Fragmento de referencia:
────────────────

Los maestros antiguos, fundamentalmente aquellos que no ocultaban un cierto ramalazo cínico, tenían a su disposición una fórmula que les ponía al abrigo del acoso de algún alumno levantisco y escandalizado por las  incongruencias  detectadas entre las enseñanzas teóricas del maestro y la conducta personal  de éste: “Tú haz caso de lo que digo y no te preocupes por lo que hago”, era la  réplica ritual de aquellos hombres sabios.

El modelo moderno de sabiduría (y frescura) magistral es sin duda el Henry St. George de La lección del maestro, de Henry James: lo que el gran escritor consagrado le dice al joven neófito es que para triunfar en el arte es preciso renunciar a las pompas y vanidades de este mundo (incluido el amor); pero  lo que hace el avispado maestro es llevarse a la chica mientras el pobre tonto que aspira a la gloria trabaja como un condenado.

────────────────

Un bloque de datos:
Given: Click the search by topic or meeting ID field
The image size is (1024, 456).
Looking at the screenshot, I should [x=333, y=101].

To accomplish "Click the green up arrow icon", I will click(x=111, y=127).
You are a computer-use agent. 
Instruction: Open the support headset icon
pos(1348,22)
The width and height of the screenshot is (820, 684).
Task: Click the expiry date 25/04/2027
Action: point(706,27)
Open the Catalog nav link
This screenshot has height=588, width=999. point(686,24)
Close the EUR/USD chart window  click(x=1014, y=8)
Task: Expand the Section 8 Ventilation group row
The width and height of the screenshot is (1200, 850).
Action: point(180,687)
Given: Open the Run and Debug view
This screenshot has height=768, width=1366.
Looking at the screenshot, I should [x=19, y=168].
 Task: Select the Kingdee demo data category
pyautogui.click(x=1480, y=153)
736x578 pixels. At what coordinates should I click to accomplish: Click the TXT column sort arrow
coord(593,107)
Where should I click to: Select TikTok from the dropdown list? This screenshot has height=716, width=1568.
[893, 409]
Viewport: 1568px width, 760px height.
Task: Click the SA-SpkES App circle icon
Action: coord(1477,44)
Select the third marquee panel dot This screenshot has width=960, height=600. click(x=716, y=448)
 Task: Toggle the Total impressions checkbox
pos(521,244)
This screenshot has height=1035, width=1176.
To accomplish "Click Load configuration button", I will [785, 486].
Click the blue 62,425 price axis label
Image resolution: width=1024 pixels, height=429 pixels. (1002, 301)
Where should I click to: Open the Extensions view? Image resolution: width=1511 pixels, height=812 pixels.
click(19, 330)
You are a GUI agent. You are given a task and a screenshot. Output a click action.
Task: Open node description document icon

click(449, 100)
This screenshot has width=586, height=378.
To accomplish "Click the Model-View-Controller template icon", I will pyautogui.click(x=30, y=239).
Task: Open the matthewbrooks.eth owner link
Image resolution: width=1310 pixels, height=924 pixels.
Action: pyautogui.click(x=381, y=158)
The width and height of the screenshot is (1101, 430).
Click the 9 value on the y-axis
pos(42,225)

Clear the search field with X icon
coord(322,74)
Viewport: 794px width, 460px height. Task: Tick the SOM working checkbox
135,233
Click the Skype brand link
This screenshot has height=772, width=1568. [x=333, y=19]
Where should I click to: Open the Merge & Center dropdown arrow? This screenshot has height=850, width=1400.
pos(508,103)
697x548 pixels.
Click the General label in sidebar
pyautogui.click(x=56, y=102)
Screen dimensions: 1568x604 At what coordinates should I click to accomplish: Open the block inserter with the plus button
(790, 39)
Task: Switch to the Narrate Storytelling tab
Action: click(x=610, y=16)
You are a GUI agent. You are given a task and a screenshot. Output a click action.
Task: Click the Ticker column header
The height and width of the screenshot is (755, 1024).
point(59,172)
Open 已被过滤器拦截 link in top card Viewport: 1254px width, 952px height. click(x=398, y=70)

────────────────

Actividades propuestas:
1) Indica si cada una de estas afirmaciones concuerda con el fragmento sobre los maestros y cita las palabras que lo deciden. (a) La réplica ritual de los maestros antiguos era "Tú haz caso de lo que digo y no te preocupes por lo que hago". (b) La lección del maestro es una obra de Henry James. (c) Henry St. George aconseja al joven neófito buscar el amor para triunfar en el arte.
2) Según el fragmento sobre los maestros, ¿qué personaje representa el modelo moderno de sabiduría magistral?
3) Retoma el fragmento sobre los maestros y continúalo a partir de su última oración.

Respuestas por actividad:
1)
(a) Sí: "“Tú haz caso de lo que digo y no te preocupes por lo que hago”, era la réplica ritual de aquellos hombres sabios".
(b) Sí: "La lección del maestro, de Henry James".
(c) No: "para triunfar en el arte es preciso renunciar a las pompas y vanidades de este mundo (incluido el amor)".

2) Henry St. George, de La lección del maestro, de Henry James.

3)
En el caso de Fernando Savater habría que introducir una pequeña variante  porque en lugar  de perder el tiempo averiguando lo que hace (y da la sensación de que se divierte muchísimo haciendo lo que hace) hay que estar atentos a lo que lee, pues cuando le da por contarlo es insuperable. En 1976 ya dejó constancia de por dónde iban sus preferencias con un libro (La infancia recuperada) en el que sólo hablaba de gente como Stevenson, Julio Verne, Jack London, Daniel Defoe, Emilio Salgari, Conan Doyle o Tolkien. Es de señalar que en aquel momento triunfaba la literatura experimental y reflexiva y decirse admirador de Tolkien, entonces un desconocido, era casi una provocación. Y en otro libro no muy posterior (Criaturas del aire, 1979) quienes  hablaban  eran los propios personajes mitificados en las lecturas infantiles y ahora reivindicados, desde Sherlock Holmes, Tarzán o Fu.Manchú  hasta Drácula, aunque también tenían voz  personajes históricos tan dispares como  Juliano el Apóstata y  Bakunin o incluso un místico tan desconocido fuera de Sevilla como Miguel de Mañara, ninguno de los cuales desentonaba al alternar sus intervenciones con los Phileas Fogg, Mefistófeles, Simbad o Peter Pan que los precedían o seguían en el orden de aparición.

Por suerte para todos, Savater conoce sus puntos fuertes y para Figuraciones mías  ha elegido personalmente aquellos escritos que mejor reflejan sus gustos (o para decirlo con más precisión, sus amores desde siempre). El resultado, por lo  festivo, es como un pim pam pum de feria en el que los trofeos ganados en los aciertos van desde Cioran y Emerson a Baroja, Virginia Woolf,  Dante o Tolstoi, saltando de unos a otros con la frescura que da el conocer y haber pasado muy buenos ratos con todos ellos, pero no por otra razón se decía un poco más arriba que Savater transmite la sensación de divertirse muchísimo leyendo, con la particularidad de que encima sabe decirlo después.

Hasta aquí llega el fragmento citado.